Copy out each line of the items below word for word, and leave the pictures out of your answer.
+++ DATA PROVIDED +++
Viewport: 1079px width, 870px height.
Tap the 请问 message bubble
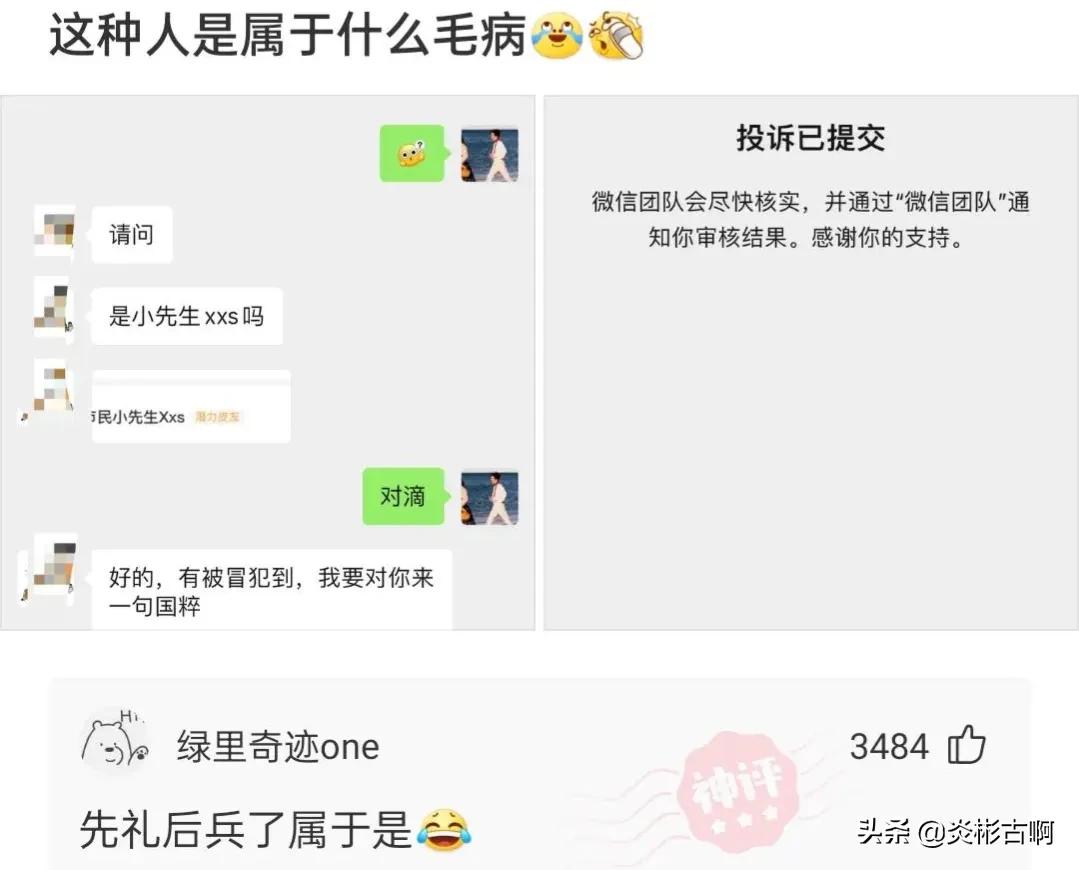tap(131, 234)
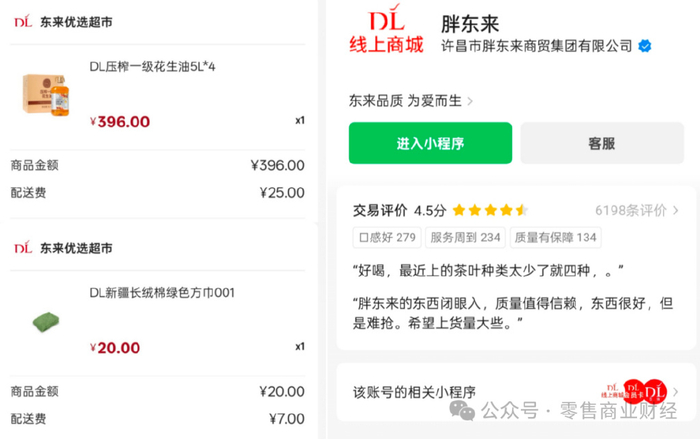Click the blue verified badge icon
Image resolution: width=700 pixels, height=439 pixels.
point(646,46)
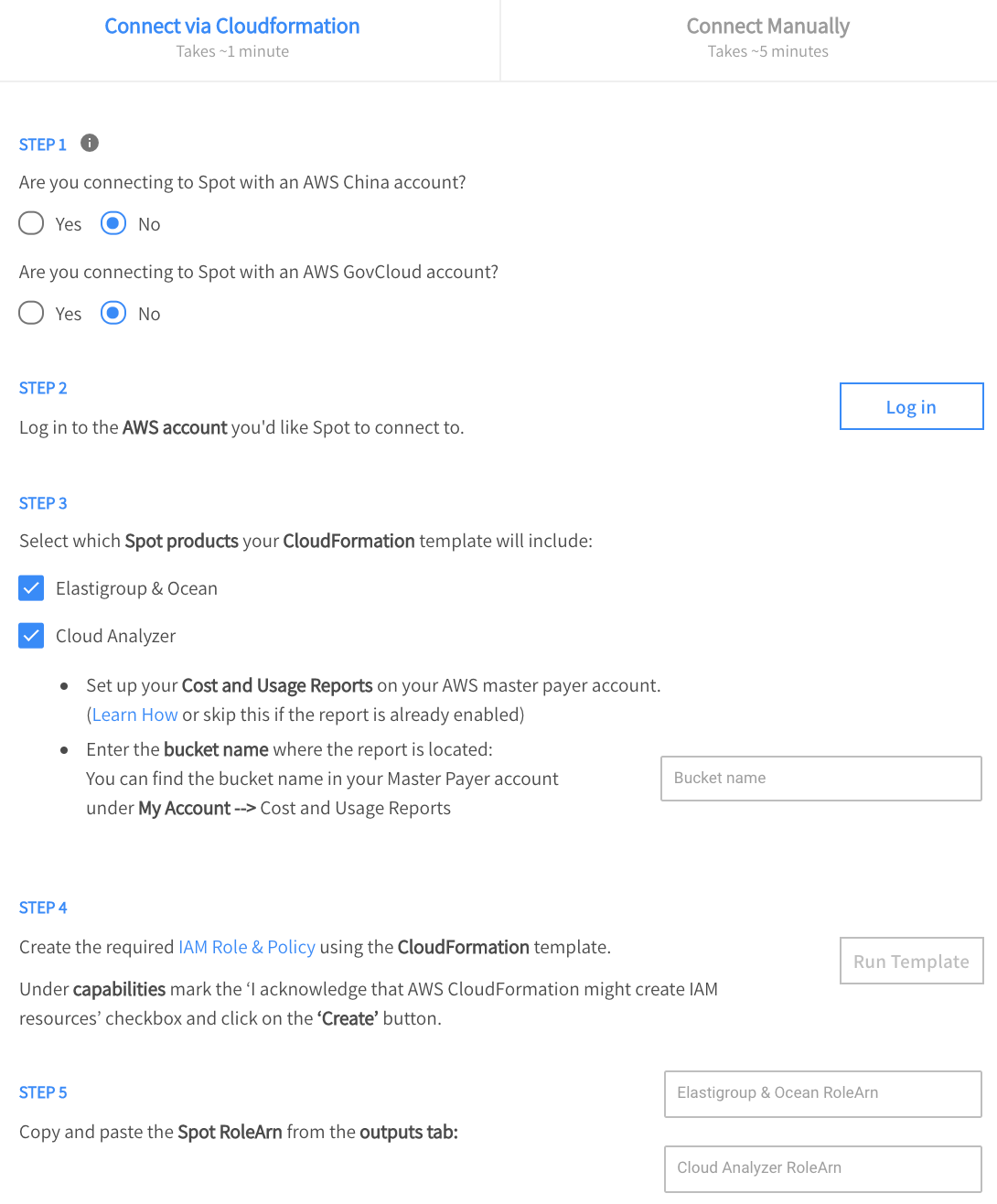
+++
#### THE COMPLETED TASK:
Viewport: 1079px width, 870px height.
Tap the 请问 message bubble
tap(131, 234)
Click the blue verified badge icon
Image resolution: width=700 pixels, height=439 pixels.
point(646,46)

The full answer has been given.